"Auch heute sind es nicht nur Dschihadisten, die religiös motivierten Terrorismus ausüben", führt Wunn aus. Auf Sri Lanka fänden Anschläge mit hinduistischem Hintergrund statt, in Indien übten sie Anhänger des Sikhismus aus und in den USA evangelikale Christen.
Fundamentalismus und Reform
Islamismus, Fundamentalismus und Salafismus seien nach dem Zerfall der großen islamisch geprägten Weltreiche wie dem osmanischen, dem persischen und dem Mogulreich zu Beginn des 20. Jahrhunderts als Reformbewegungen entstanden, erläutert Prof. Dr. Dr. Ina Wunn: "Geistliche Eliten gaben daran einem Versagen des Islam die Schuld, der angeblich unislamisch geworden sei."
Die Reformbewegungen seien als Graswurzelbewegung entstanden, einerseits mit dem Ziel, den europäischen Kolonialherren eigene Werte entgegensetzen zu können. "Andererseits ging es dabei auch um die Etablierung eines starken Sozial-, Gesundheits- und Bildungswesens", so Wunn. Als die Staaten jedoch schließlich ihre nationale Unabhängigkeit erhielten, habe dies zu Diktaturen und Willkürherrschaften geführt.
Untergrund und Radikalisierung
"Anstatt sie an der Macht zu beteiligen, wurden die religiösen Reformbewegungen verfolgt und in den Untergrund getrieben, wo sie sich weiter radikalisierten", erklärt Prof. Dr. Dr. Ina Wunn. Als grundlegend für den heutigen Dschihadismus sieht sie den ägyptischen Autor Sayyid Qutb, der im Jahr 1951 der sunnitisch-islamistischen Muslimbruderschaft beitrat und zu einem ihrer wichtigen Theoretiker wurde.
"Laut Koran folgt ein Dschihad engen Regeln", erläutert Wunn. Dazu zähle, dass er nur gegen Feinde des Islam geführt werden dürfe. Sayyid Qutb verglich die ungläubigen Mekkaner, gegen die Mohammed in den heiligen Krieg zog, mit den nur nominellen Muslimen der ersten Hälfte des 20. Jahrhunderts, die seiner Meinung nach kein islamisches Ethos hatten – und folgerte, auch gegen diese sei ein Dschihad erlaubt.

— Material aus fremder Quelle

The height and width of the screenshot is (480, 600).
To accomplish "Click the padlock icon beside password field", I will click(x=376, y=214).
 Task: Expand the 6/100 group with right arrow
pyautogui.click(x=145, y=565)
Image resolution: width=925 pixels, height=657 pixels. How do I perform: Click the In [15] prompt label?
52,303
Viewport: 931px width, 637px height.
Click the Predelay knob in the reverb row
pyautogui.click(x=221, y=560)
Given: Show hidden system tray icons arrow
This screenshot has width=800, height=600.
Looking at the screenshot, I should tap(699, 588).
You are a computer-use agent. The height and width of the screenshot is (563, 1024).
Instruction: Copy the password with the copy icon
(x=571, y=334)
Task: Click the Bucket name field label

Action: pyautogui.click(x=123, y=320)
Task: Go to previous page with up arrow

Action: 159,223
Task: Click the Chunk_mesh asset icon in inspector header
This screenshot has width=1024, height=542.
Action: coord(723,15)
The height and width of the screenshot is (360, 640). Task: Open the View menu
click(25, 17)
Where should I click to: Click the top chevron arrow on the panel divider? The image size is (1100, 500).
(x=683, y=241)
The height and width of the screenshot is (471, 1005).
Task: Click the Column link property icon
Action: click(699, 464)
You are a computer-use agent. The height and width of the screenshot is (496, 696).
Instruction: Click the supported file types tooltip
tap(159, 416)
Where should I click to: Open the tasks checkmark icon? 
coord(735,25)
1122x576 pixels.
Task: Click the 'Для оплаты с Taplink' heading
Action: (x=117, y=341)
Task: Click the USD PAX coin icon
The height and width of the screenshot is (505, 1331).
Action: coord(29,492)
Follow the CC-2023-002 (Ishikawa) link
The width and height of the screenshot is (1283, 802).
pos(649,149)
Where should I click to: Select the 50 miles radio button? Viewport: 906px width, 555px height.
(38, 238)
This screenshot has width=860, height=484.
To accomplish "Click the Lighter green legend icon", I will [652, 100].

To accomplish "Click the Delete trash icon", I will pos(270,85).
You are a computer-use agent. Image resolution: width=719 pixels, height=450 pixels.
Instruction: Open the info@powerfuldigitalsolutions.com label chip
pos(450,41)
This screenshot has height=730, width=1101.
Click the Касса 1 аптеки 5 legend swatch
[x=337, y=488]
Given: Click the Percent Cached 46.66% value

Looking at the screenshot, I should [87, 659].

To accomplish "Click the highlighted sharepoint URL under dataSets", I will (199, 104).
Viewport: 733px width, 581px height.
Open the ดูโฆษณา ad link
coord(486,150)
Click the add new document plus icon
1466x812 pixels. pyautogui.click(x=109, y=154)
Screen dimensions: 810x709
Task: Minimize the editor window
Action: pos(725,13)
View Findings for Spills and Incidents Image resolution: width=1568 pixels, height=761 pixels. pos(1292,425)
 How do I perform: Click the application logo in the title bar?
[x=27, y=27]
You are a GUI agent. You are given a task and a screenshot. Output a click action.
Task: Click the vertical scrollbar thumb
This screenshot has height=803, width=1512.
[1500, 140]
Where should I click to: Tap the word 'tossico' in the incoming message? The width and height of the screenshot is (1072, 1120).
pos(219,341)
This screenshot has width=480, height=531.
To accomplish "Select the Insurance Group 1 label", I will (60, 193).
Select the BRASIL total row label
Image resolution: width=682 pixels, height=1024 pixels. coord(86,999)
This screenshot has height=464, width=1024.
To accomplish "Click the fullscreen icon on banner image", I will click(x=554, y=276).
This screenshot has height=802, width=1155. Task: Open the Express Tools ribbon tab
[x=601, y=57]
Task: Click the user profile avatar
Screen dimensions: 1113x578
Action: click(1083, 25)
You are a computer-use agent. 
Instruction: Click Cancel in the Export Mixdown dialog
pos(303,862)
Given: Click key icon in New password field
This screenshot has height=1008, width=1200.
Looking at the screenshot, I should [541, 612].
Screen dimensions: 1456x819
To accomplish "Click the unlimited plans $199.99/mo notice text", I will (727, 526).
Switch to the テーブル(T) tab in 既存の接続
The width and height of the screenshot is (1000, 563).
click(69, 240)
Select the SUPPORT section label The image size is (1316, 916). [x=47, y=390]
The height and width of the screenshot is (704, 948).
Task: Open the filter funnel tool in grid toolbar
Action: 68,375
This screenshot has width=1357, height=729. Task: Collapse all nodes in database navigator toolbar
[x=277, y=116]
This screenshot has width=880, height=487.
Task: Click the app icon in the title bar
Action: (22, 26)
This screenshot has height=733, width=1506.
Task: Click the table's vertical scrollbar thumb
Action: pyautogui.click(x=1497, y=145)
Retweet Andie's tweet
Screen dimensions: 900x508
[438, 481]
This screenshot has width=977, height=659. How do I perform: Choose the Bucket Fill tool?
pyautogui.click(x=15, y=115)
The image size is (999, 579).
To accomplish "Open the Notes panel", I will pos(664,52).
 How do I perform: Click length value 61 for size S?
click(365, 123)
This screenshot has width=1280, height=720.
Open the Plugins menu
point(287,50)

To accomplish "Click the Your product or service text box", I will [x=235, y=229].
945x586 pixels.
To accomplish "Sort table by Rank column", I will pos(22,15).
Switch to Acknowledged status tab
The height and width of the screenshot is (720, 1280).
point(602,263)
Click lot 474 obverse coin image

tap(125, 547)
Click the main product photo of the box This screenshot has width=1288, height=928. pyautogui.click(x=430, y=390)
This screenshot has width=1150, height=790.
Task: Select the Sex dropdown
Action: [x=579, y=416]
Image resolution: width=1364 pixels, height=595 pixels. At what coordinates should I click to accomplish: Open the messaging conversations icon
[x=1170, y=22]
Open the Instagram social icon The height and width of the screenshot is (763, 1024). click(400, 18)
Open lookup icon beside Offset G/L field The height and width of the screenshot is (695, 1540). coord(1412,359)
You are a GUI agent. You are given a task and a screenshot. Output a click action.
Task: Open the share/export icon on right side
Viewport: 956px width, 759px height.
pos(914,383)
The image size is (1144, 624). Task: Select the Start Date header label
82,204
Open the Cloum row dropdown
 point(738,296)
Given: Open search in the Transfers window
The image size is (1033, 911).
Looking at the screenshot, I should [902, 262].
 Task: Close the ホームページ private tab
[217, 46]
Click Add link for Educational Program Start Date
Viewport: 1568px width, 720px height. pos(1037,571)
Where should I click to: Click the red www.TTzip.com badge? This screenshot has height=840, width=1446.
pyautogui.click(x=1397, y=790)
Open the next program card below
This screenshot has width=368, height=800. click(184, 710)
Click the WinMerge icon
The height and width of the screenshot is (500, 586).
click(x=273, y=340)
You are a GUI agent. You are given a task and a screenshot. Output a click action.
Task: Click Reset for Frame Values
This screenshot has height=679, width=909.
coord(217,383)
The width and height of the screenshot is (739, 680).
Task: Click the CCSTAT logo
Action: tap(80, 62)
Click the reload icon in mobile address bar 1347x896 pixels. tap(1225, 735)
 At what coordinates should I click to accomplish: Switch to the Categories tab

Regionalkriege und Globalisierung
"Diese These hatte für die islamische Welt grauenhafte Folgen", stellt Prof. Dr. Dr. Ina Wunn fest und führt aus: "Nun war es für die Fundamentalisten legitim, innerhalb der islamischen Welt mit Gewalt gegen andersdenkende Muslime vorzugehen." Diese Entwicklung habe sich schließlich über den Islam hinaus globalisiert, als Großmächte in regionale Konflikte eingriffen. Wunn erklärt: "Durch das Eingreifen der USA im zweiten Golfkrieg bezogen sie für sich und ihre Verbündeten Stellung in einem regionalen Krieg innerhalb der islamischen Welt."
Dies habe erst zum Export des dschihadistischen Terrors geführt: "Der Anschlag auf das World Trade Center war eine direkte Reaktion auf die Einmischung der USA im Irak." Deutschland sei in diesen Konflikt hineingezogen worden, als die westlichen Verbündeten Solidarität einforderten. Inzwischen habe sich die Situation so polarisiert, dass viele Muslime die westliche Welt als generell islamfeindlich sehen. "Sie sehen sich als Opfer einer Neuauflage der christlichen Kreuzzüge", fasst Wunn zusammen.